◆ **Supplied passage**
Adam Kirsch dismantles Rich Cohen’s new book, Israel Is Real, in a devastating review in Tablet.
The book is a slanted history of Zionism, from the destruction of the Second Temple to the present. Cohen likes the idea of Israel but not so much the actually existing state. For him, Israel Is Too Real (as he titles one of his concluding chapters), having substituted the moral ambiguities of a state, in a particular time and place, for the more morally pure situation of a religion divorced from power. It may not, in his view, be good for the Jews. He begins the book arguing that “modern Israel, meant to protect Jews, may have put them in greater danger than they have known in two thousand years,” and ends it with a vision of the destruction of Israel (which he calls the Third Temple), with Jews thereafter remembering it by wearing replicas of an F-16 around their necks.

◆ **Record extracts**

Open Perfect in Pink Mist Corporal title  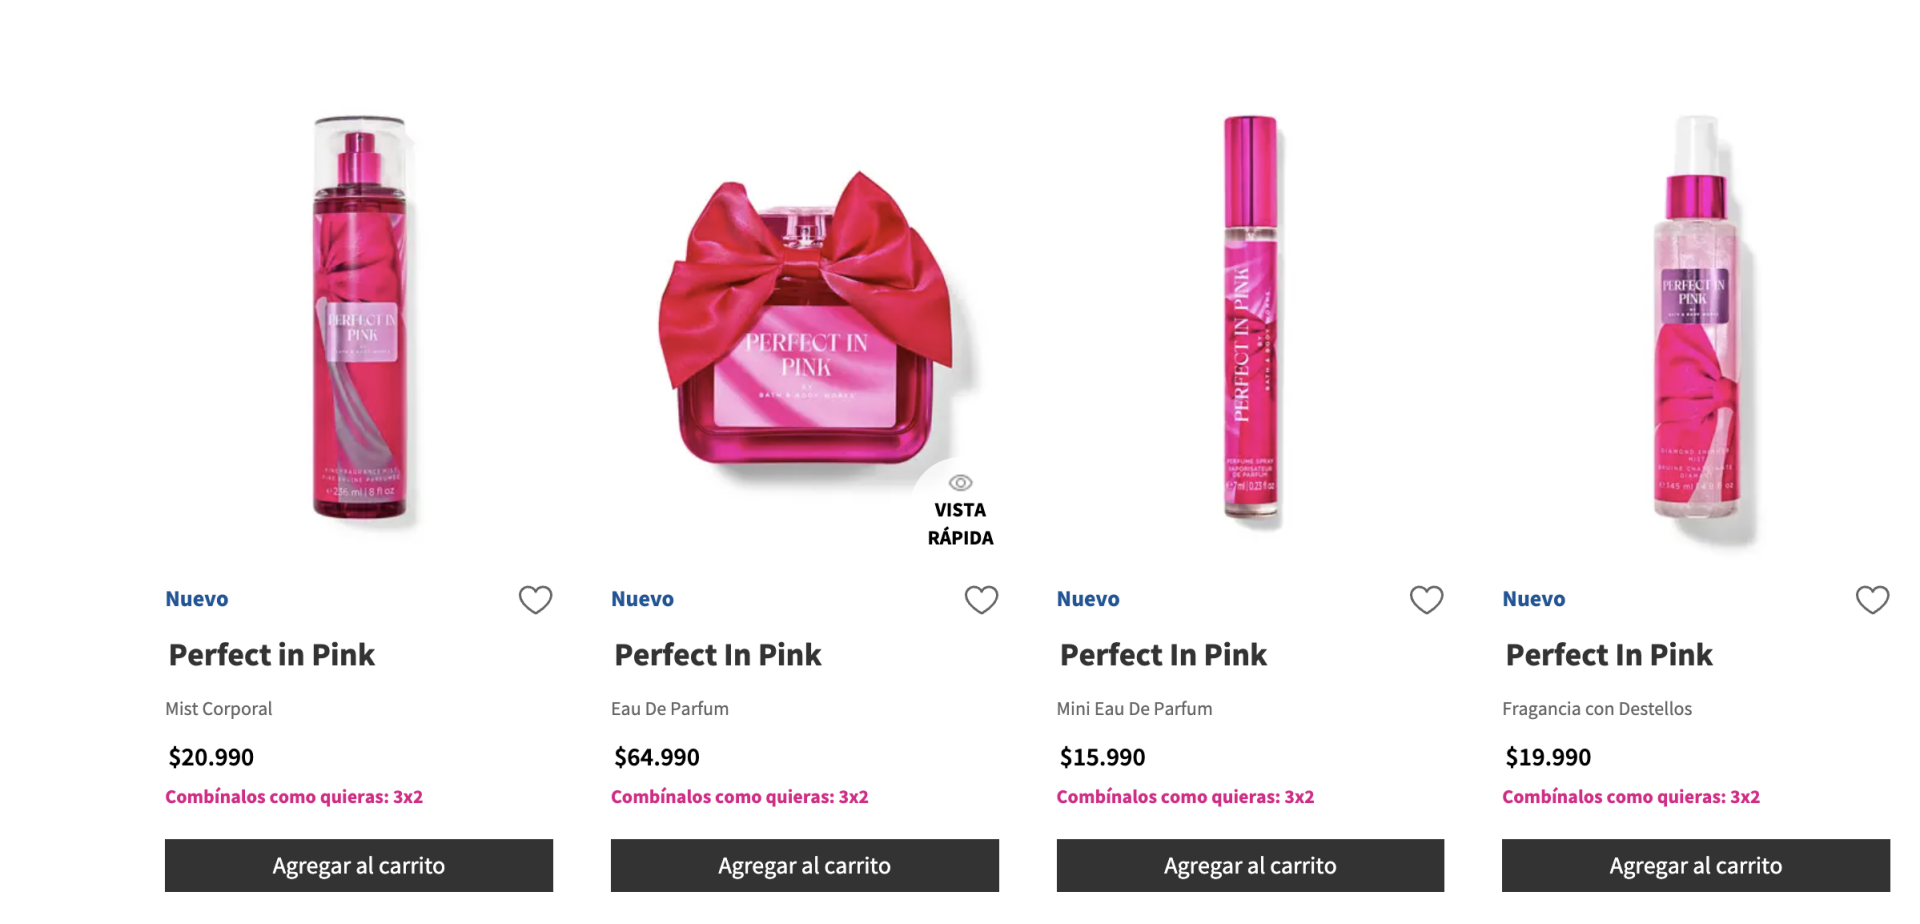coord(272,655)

==

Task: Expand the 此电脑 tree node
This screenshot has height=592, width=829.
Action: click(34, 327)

◆ **Exercise description**
Answer from the passage on Rich Cohen's book:
(a) Which publication ran Adam Kirsch's review?
(b) What title does Cohen give one of his concluding chapters?
(c) In Cohen's closing vision, replicas of what do Jews wear around their necks?
The items can be set aside.

◆ **Task output**
(a) Tablet
(b) Israel Is Too Real
(c) An F-16